The consumerization of health care is driving the dynamics of the retail world in an industry largely naïve of the shopping experience. This shift presents the opportunity to apply the hard-earned lessons of consumer retail to the new health benefit exchanges as it relates to selling and engaging employees in benefit decisions.

One truth of retail is that for basic items, shopping is a chore — not a reward. A key challenge of retailing these items is to create satisfied shoppers when the activity itself dissatisfies. Consider groceries, gasoline or basic clothing. For most people, this type of shopping is a chore. As a result, retailers in these commodity categories have a set of common approaches for creating satisfied shoppers.

These approaches are important considerations for health care marketplaces. For most, purchasing insurance – even with an employer or government subsidy – is not an experience that will surprise and delight. Despite these challenges, retailers have found specific ways to make these shopping experiences successful for consumers.
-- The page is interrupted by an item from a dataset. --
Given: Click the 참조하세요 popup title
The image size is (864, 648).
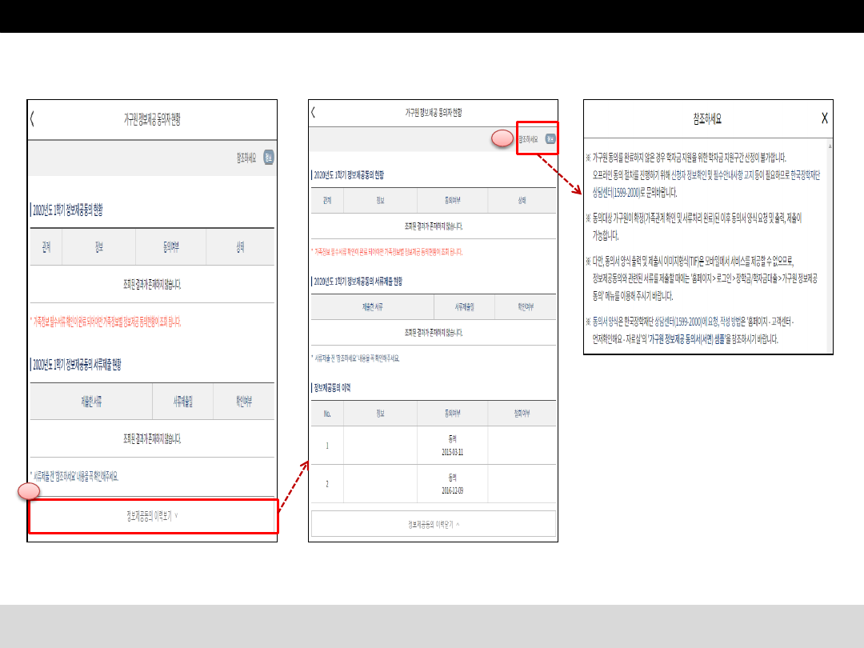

Likewise, HR benefit administrators can look to five of the top lessons from retail to engage employees and develop positive benefit shopping experiences:

1. Minimize time, maximize experience

Time matters. Individuals want to complete a chore in the shortest amount of time possible. This explains why gasoline stations are located on street corners, why pay-at-the-pump exists, and why grocery stores have so many checkout lanes.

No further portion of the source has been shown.